A Grand Cayman nightclub located in a shopping mall at the center of a high-traffic tourism area reported 11 incidents of crime to police since June, according to testimony at a public meeting Wednesday.
The “incidents” include a stabbing, assaults, theft, serving liquor after hours and a number of public order-related offenses that occurred both inside and outside the premises of Nectar Nightclub in the Seven Mile Shops.
Nectar, which was placed on probation earlier this year by the Liquor Licensing Board of Grand Cayman, was left on probation status, and its representatives were warned that the club could lose its license if it didn’t clean up its act.
The club, which has changed its name a number of times over the past decade, is located at the back of the Seven Mile Shops in an area of West Bay Road that is a popular footpath for tourists on the southern end of Seven Mile Beach.
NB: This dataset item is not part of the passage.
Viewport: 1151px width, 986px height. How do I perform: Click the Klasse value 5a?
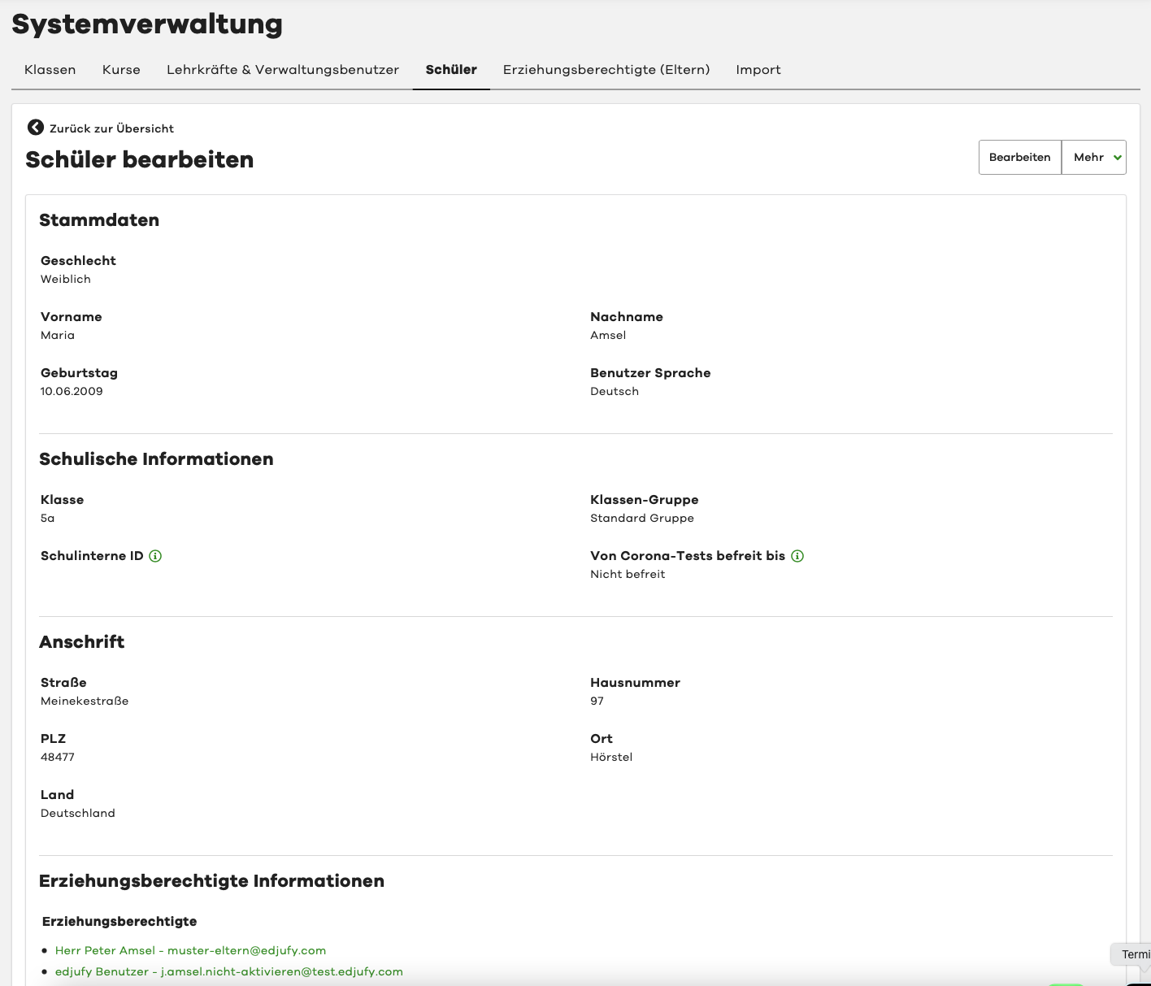click(48, 518)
“Eleven reports … is too much, your establishment is a problem,” Royal Cayman Islands Police Service Chief Inspector Angelique Howell told Nectar operator Luis Lopez, who attended Wednesday’s liquor board meeting. He was seeking permission to add a DJ booth in his establishment. After deliberating, the board granted permission.
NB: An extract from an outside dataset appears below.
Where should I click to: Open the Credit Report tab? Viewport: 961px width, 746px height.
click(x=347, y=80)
“We will not be supporting any liquor license for you (referring to Mr. Lopez) if you cannot control these behaviors,” Ms Howell said.
Mr. Lopez told board members that he was aware of some incidents, including one recently that involved two females fighting in the bathroom of the club, which resulted in one of the women being wounded. He also noted that a number of incidents reported had occurred outside the club, where groups of drunk and obnoxious individuals gathered after hours.
“I know these things happen, but what can I do?” Mr. Lopez said. “If anybody fights, the only thing I can do is call the police.”
Mr. Lopez said that at its busiest times, Nectar has three security guards inside the club. However, Mr. Lopez said he cannot afford to have guards outside the club as well. He urged the police to increase patrols in the area around closing time, particularly on Saturday mornings.
“I don’t want to have four or five security [guards] when they charge you $10 per hour. I can’t afford that,” he said.
A number of other businesses operate out of the Seven Mile Shops, but none are nightclubs that operate past midnight.
Chief Inspector Howell seemed incredulous at Mr. Lopez’s response during the board’s Wednesday meeting.
“You’re just taking it as relaxed as possible, people getting stabbed in your bathroom, people getting their head popped open, and your response is ‘What can I do?’ It’s your establishment,” Ms Howell said. “The police don’t accept that.”
Liquor License Inspector Gavin Dixon told the board that the problem wasn’t all to do with Nectar Nightclub.
“Especially after the smaller bars have closed down, you have certain other persons coming around and hanging around in alleyways and such,” Mr. Dixon said. “Sometimes, things happen outside the bar … they’ve never entered the club, but they hang around. Obviously, you have ladies walking in and out, and these people are very aggressive in those areas.
These persons are very drunk and very aggressive.
“Yes, [Mr. Lopez] does need to ensure Nectar is maintained properly, but [with a security guard], I don’t see what they’re going to do if something happens.”
Board chairman Mitchell Welds said he understood Mr. Lopez’s request for greater police presence, but noted that Nectar is only one of the liquor licensed premises that police have to monitor. “You can’t have police presence there all the time,” Mr. Welds said.
He urged business owners in the Seven Mile Shops plaza to get together with the strata management to work out a security solution.